Security monitoring and fraud preventionLegitimate Interests (Article 6(1)(f) UK/EU GDPR) — protecting our systems and users.
Compliance with legal obligationsLegal Obligation (Article 6(1)(c) UK/EU GDPR).
OrbisID software telemetry (opt-in)Legitimate interests (Art. 6(1)(f) GDPR).

Where we rely on legitimate interests, we have carried out a balancing test to confirm that our interests are not overridden by your rights and interests.

6. How We Use Your Personal Data

We use the personal data we collect for the following purposes:

  • to respond to your enquiries and provide information about OrbisID;
  • to send newsletters, product updates, and marketing communications (where you have opted in);
  • to analyse Website usage and improve the user experience;
  • to detect and prevent fraudulent or malicious activity;
  • to comply with our legal and regulatory obligations;
  • to manage our business relationship with you or your employer.

7. Sharing Your Personal Data

7.1 Third-Party Service Providers

We may share your personal data with trusted third-party service providers acting as data processors on our behalf, including:

  • email and CRM platforms (for managing enquiries and newsletter delivery);
  • analytics providers (e.g. Google Analytics);
  • cloud hosting and infrastructure providers;
  • IT security and monitoring services.

All processors are subject to data processing agreements and are required to handle your data securely and only for the purposes we specify.

7.2 Legal Disclosure

We may disclose your personal data where required by law, court order, or regulatory authority — for example, to the Information Commissioner’s Office (ICO) in the United Kingdom.

7.3 Business Transfers

In the event of a merger, acquisition, or sale of all or part of our business, personal data may be transferred to the acquiring entity, subject to the same protections set out in this policy.

7.4 No Selling of Data

We do not sell, rent, or trade your personal data to any third party for their own marketing purposes.

8. International Data Transfers

Our Website infrastructure and some of our third-party service providers may process personal data outside the United Kingdom (UK) and the European Economic Area (EEA). Where such transfers occur, we ensure appropriate safeguards are in place, including:

  • Standard Contractual Clauses (SCCs) as approved by the European Commission and/or the UK ICO;
  • transfers to countries covered by a UK Adequacy Regulation or EU adequacy decision;
  • binding corporate rules or other approved transfer mechanisms.

For California residents: where applicable, we comply with the California Consumer Privacy Act (CCPA) and the California Privacy Rights Act (CPRA). Please refer to Section 11 for your California-specific rights.

9. Cookies and Tracking Technologies

9.1 What Are Cookies?

Cookies are small text files stored on your device when you visit a website. They help us recognise your browser, remember your preferences, and understand how you use our Website.

9.2 Types of Cookies We Use

Cookie TypePurpose / Description
Strictly NecessaryEssential for the Website to function correctly. These cannot be disabled. No consent required.
Analytics / PerformanceUsed via Google Analytics to collect anonymised data about how visitors use the site. Enabled only with your consent.
FunctionalRemembers your preferences (e.g. cookie consent choice). May be enabled without consent where strictly necessary.
Marketing / TrackingWe do not currently use marketing or advertising tracking cookies.

9.3 Managing Cookies

When you first visit our Website, you will be presented with a Cookie Consent Manager that allows you to accept or decline non-essential cookies. You may update your preferences at any time via the cookie settings link in the Website footer.

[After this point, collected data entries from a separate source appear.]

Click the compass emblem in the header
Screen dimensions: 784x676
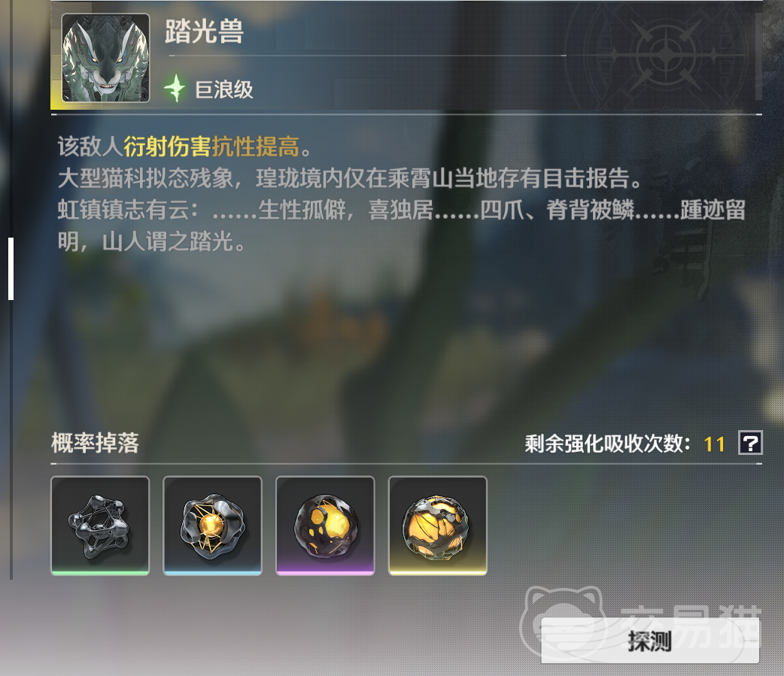[666, 55]
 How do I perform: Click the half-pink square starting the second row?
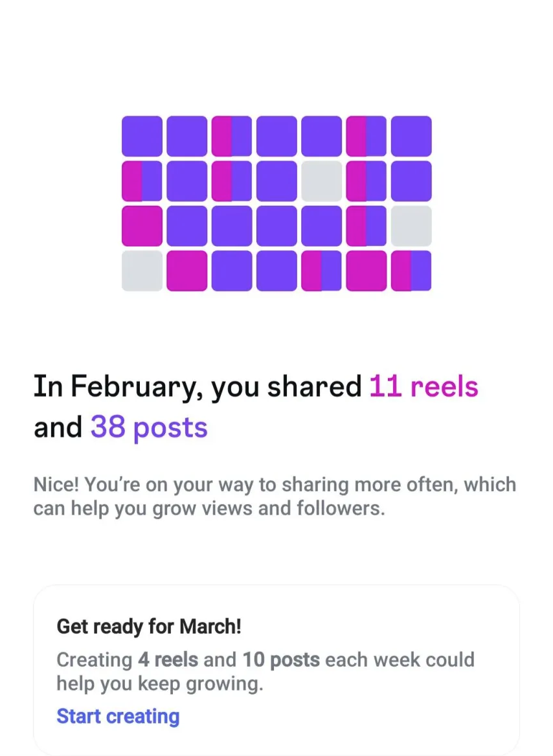click(x=142, y=181)
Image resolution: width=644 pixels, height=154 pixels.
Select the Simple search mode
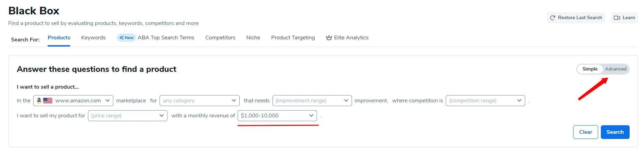point(590,69)
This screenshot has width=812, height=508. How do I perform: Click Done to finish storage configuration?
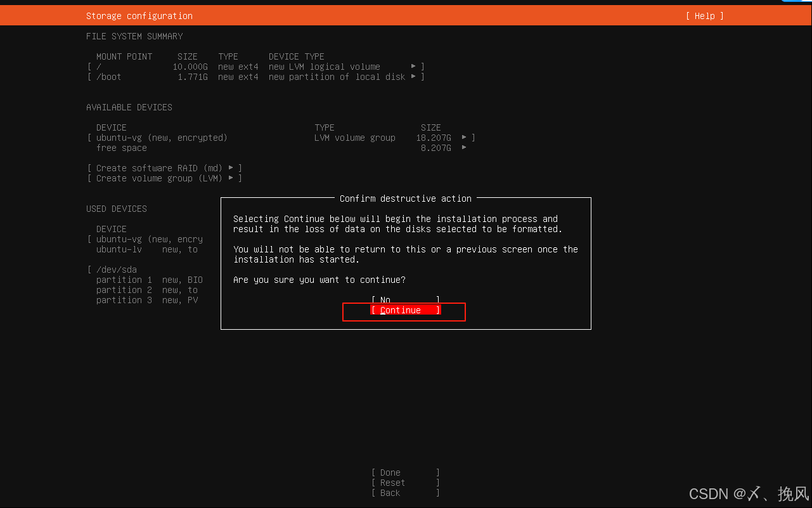click(404, 472)
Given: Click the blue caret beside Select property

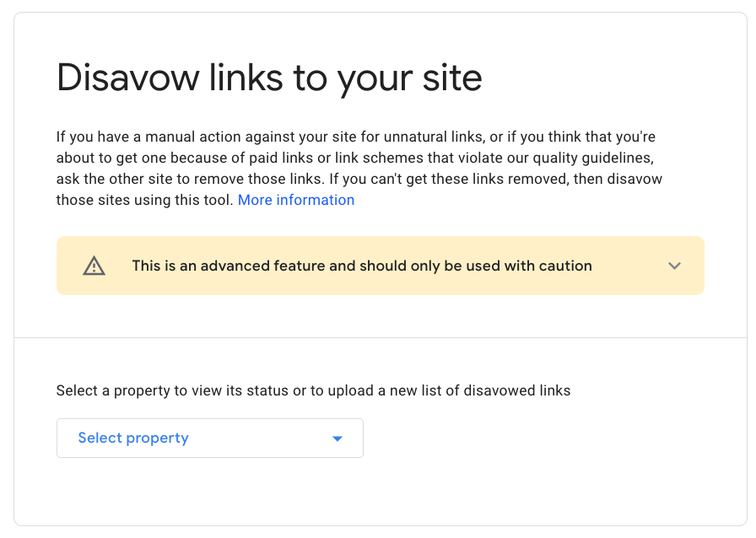Looking at the screenshot, I should point(337,438).
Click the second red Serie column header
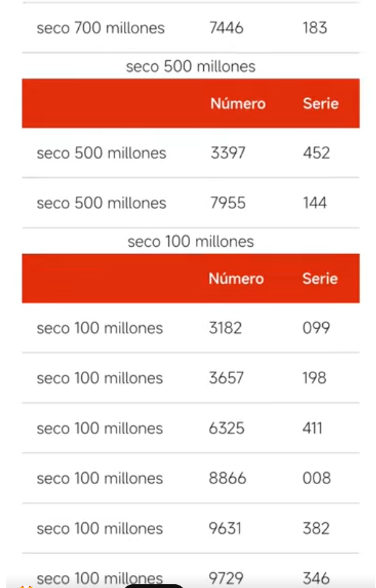Image resolution: width=376 pixels, height=588 pixels. [x=320, y=279]
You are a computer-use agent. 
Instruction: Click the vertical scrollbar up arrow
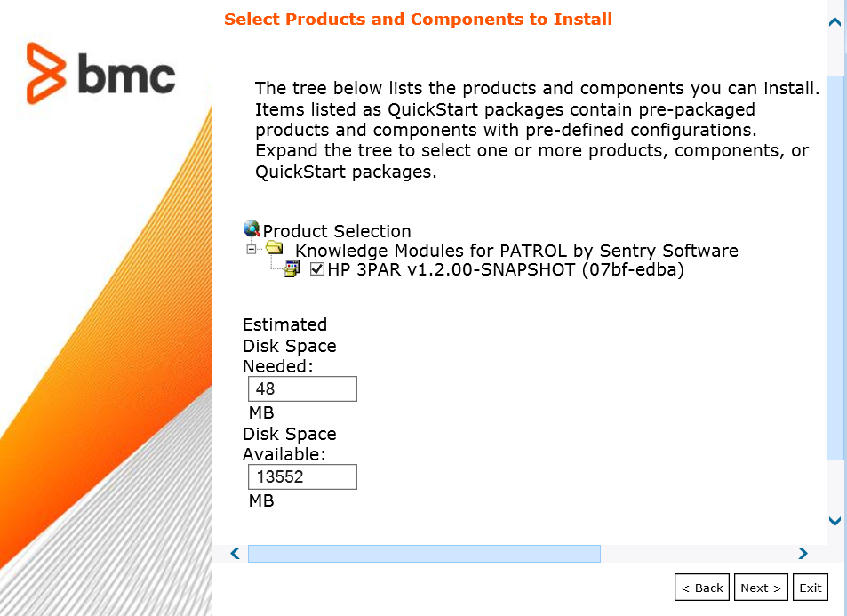[833, 20]
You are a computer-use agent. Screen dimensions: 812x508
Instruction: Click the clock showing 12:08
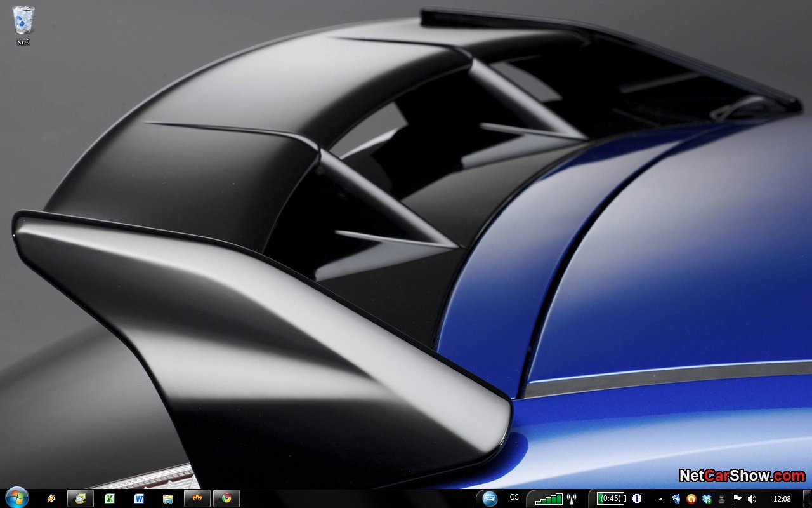tap(782, 499)
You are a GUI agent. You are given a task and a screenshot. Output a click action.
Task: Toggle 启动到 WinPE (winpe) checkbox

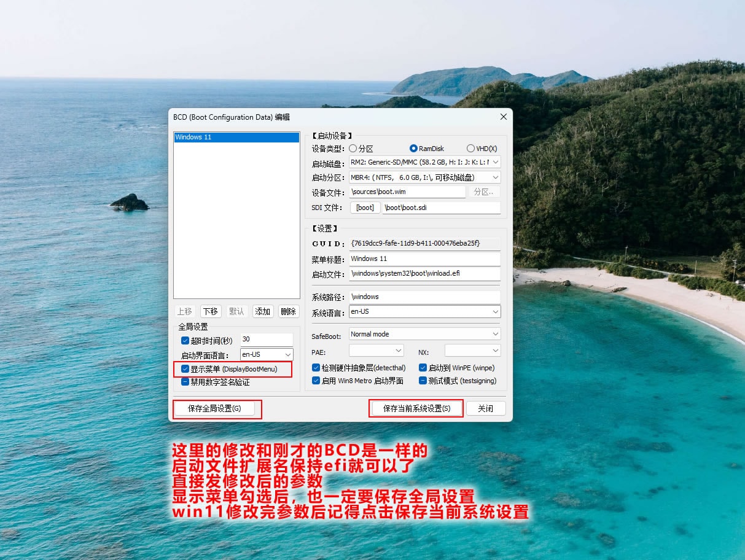tap(423, 368)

You may also control cookies at the browser level. Instructions for major browsers are available at:

  • Google Chrome: chrome://settings/cookies
  • Mozilla Firefox: about:preferences#privacy
  • Microsoft Edge: edge://settings/privacy

Please note that disabling certain cookies may affect the functionality of the Website.

10. Data Retention

We retain personal data only for as long as is necessary for the purposes described in this policy, or as required by law. Our standard retention periods are:

Data CategoryRetention Period
Contact and enquiry form submissions24 months from date of submission, or until the matter is resolved.
Newsletter subscriber dataUntil you unsubscribe, or 36 months from last engagement, whichever is sooner. This applies equally to opt-ins submitted from within the OrbisID product.
Analytics data (Google Analytics)14 months (Google Analytics default data retention setting).
Server and security logs90 days.

Following expiry of the relevant retention period, data will be securely deleted or anonymised.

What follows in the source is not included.